Even as he said the words, however, he knew this was no figment of his dreams.
He lifted his shaking hands again, tried to shove the lid away, but it did not budge. Not just in a coffin, then—sealed in a coffin.
* * *
Calm, Stanley, calm, just stay calm.
He told himself this over and over again, until his breath returned to something approximating normal and his heart had stopped threatening to pound its way out of his chest.
He blinked into the darkness. His cell phone. If he could reach it…there was so little room in which to maneuver his hands—easier to lift them up than to move them at his sides. He pushed against the silk lining with his elbows, strained to bring his hands up to his pockets. His shoulders felt as if they were being dislocated by the effort. His elbows strained against the walls of the coffin.
At last, an eternity later, his fingers brushed the outline of the cell phone in his right pocket. Yes. There it was. Now if he could just get it out of the pocket. He pushed against it, working it upward, slowly upward with the tips of his fingers.
Finally, the phone slid out of the pocket. He tried to clasp it in his trembling finger tips but it slipped away and dropped to his side. He felt for it, straining his shoulders still further. Again his fingers brushed the sleek plastic surface of the phone. He fumbled, managing at last to get hold of it. He lifted it gingerly above him.
When he flipped the lid open, the light from its face blinded him after the complete darkness. He blinked, squinting, trying to adjust his eyes.
The battery was low. He cursed himself for not keeping it charged up, and hit the "contacts" button, praying that the power lasted.
* * *
"Stanley, where the hell are you?"
"I'm in a b-box, Tom, in a c-coffin."
"What?! Where?"
The phone slipped out of Stanley's fingers.
"Crap," he swore aloud. It bounced of his chest, slid down his side.
He fumbled again, wriggling about as best he could, all but wrenching his shoulders out of their sockets. He got his hand on the phone again, lifted it…and found that the battery had gone dead.
* **
What is this world? What asketh man to have? Now with his love, now in his colde grave, Alone,with-outen any companye
The darkness, the lingering effects of the ether, the horror of his situation…Stanley's mind seemed to close down. Not sleep, exactly, but not quite a conscious state, either.

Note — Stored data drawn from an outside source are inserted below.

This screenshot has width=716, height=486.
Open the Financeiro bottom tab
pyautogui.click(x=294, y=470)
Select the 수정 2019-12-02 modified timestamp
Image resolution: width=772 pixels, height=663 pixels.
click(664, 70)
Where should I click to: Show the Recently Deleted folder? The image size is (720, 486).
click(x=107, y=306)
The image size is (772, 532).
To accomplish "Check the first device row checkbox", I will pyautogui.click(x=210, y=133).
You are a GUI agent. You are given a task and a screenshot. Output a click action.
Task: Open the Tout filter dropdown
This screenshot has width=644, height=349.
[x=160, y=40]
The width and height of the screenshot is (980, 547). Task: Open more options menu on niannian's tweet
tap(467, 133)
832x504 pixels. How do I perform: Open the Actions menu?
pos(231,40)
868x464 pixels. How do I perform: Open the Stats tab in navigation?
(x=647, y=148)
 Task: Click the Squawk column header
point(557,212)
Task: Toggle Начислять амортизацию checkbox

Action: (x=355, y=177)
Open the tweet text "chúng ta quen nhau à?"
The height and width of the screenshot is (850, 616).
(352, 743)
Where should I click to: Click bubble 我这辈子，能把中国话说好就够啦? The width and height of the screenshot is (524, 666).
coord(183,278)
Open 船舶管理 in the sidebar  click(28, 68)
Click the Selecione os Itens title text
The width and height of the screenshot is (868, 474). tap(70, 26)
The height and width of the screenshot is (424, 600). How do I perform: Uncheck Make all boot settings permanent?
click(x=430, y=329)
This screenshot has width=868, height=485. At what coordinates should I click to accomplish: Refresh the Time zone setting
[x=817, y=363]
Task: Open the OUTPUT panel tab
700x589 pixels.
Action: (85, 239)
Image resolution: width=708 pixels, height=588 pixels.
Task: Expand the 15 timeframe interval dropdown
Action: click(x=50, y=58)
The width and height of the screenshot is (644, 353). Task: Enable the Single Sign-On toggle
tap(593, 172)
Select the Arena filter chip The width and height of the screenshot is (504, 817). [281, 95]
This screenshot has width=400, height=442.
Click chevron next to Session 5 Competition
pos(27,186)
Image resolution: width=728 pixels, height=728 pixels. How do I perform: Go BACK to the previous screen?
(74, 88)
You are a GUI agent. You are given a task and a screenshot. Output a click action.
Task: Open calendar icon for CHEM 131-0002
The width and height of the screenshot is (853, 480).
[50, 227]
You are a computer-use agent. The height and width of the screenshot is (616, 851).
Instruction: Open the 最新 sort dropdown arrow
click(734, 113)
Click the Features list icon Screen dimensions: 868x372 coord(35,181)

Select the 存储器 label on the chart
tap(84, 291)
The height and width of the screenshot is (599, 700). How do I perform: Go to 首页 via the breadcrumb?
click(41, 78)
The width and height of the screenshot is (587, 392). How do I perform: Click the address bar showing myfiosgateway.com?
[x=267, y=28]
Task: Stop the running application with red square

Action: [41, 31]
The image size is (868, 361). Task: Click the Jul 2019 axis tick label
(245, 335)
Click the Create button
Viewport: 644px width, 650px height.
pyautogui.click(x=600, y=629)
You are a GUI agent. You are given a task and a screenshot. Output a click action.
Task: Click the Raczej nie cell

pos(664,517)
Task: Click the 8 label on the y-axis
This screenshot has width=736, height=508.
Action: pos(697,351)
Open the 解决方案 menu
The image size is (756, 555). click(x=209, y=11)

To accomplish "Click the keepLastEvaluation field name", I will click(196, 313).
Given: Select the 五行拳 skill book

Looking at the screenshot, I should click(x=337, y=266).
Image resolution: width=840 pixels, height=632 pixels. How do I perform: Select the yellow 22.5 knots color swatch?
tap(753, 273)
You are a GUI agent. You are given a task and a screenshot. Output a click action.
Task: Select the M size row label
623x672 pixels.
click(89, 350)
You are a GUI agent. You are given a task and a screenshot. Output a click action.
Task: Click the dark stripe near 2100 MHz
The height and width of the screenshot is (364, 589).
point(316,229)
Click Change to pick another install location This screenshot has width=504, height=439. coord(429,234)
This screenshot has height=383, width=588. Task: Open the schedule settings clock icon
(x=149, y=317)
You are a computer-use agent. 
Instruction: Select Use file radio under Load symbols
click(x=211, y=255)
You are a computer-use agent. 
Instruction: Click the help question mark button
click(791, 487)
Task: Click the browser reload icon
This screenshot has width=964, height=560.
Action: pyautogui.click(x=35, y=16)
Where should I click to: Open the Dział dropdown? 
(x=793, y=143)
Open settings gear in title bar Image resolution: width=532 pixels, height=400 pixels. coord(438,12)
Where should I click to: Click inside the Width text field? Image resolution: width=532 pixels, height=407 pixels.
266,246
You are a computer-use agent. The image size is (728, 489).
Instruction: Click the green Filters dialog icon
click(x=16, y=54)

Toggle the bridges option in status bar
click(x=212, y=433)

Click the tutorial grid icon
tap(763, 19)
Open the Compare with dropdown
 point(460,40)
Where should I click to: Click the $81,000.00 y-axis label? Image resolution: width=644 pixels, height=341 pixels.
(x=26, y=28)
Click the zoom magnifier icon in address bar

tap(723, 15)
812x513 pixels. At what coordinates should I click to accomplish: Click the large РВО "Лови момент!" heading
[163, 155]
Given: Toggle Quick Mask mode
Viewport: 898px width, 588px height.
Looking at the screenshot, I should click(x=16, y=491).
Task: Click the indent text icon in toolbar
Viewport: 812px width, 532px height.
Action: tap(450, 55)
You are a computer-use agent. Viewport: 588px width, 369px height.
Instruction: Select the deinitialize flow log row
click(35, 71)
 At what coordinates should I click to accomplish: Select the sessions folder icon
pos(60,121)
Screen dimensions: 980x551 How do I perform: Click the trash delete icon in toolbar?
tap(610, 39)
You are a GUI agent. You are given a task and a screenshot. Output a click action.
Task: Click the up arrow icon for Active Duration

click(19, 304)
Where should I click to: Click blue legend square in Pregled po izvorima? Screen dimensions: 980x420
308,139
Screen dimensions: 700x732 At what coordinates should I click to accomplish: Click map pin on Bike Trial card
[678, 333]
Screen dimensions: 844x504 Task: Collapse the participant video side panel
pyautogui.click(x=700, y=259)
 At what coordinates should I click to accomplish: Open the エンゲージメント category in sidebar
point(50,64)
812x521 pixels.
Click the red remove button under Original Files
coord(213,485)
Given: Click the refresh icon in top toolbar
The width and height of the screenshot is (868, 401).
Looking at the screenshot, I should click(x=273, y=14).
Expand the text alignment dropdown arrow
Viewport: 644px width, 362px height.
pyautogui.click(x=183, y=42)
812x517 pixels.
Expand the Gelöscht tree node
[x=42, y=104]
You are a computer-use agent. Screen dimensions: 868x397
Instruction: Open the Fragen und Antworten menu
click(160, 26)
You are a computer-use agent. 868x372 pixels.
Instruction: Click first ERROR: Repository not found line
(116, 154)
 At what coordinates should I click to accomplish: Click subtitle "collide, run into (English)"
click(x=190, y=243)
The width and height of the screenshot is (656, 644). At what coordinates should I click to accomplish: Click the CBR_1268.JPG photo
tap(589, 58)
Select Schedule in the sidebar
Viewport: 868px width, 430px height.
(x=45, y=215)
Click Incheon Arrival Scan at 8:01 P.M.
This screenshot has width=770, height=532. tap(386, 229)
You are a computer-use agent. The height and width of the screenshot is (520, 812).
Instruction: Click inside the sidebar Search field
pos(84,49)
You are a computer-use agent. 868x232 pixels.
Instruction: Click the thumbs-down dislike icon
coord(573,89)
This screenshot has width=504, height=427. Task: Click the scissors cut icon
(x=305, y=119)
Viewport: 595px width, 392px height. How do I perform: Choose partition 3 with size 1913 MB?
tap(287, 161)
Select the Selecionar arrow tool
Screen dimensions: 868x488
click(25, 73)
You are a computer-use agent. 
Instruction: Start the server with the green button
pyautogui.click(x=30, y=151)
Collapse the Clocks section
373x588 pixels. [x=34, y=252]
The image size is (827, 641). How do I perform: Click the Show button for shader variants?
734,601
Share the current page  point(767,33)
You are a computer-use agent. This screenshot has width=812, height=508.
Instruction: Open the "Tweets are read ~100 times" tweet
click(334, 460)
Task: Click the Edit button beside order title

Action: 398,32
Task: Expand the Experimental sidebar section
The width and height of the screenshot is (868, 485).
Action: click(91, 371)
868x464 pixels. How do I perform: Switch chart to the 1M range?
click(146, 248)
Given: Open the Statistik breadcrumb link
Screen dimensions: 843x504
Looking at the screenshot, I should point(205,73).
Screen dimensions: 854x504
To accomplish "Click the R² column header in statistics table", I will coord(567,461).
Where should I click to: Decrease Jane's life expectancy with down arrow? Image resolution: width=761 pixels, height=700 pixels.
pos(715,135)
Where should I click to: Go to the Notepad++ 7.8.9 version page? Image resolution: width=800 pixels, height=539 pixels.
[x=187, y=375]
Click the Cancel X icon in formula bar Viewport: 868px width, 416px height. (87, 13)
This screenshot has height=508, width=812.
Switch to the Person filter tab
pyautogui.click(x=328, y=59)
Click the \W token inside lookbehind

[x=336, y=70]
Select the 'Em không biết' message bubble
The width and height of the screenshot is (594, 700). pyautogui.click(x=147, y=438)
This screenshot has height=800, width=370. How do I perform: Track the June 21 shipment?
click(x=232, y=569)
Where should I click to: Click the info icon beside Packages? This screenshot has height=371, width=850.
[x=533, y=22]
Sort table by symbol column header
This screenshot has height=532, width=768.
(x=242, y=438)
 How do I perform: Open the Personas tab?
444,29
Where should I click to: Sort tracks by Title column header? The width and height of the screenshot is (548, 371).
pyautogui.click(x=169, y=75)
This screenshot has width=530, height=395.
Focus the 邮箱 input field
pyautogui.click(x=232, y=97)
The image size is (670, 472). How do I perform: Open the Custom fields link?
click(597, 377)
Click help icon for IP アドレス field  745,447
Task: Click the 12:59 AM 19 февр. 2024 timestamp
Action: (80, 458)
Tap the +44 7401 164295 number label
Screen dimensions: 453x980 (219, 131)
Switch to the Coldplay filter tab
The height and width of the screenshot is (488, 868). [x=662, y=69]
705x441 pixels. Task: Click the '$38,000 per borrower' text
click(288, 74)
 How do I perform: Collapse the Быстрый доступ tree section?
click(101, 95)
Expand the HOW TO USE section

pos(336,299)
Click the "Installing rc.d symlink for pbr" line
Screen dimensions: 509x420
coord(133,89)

He heard, incongruously, the soft murmur of a fountain, or was he only imagining it, a distant, faint song of water splashing upon itself? It called to his mind the meditation garden at Bartholomew's. He saw the Triton from the pond there, as clearly as if it were in the coffin with him. He was no longer marble, though, and not quite flesh, either, but something in between the two that glowed in the darkness. And the water came not from dolphins, but from the Triton's erect, massive phallus, jetting out of the glans like a monstrous orgasm. Kneeling below him, a satyr opened his mouth to receive the spewing tribute. It overran his lips, his beard, ran down across his shoulders, his shaggy chest. Spilling into a basin in which two pretty young boys cavorted, delighting in the silvery cascade falling about them; and down still further the water ran, overflowing a great chalice, running down the legs of the slaves who held it, down, down, down….
Overwhelmed by darkness and by horror, Stanley sank into something very near to a coma.